Task to complete
Every entry below needs to be repeated exactly as written.
----
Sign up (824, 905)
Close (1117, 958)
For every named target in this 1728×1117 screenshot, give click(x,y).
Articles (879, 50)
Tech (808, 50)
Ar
----
Reply to the task
Sign up (824, 905)
Close (1117, 958)
For every named target in this 1728×1117 screenshot, give click(x,y).
Articles (879, 50)
Tech (808, 50)
Ar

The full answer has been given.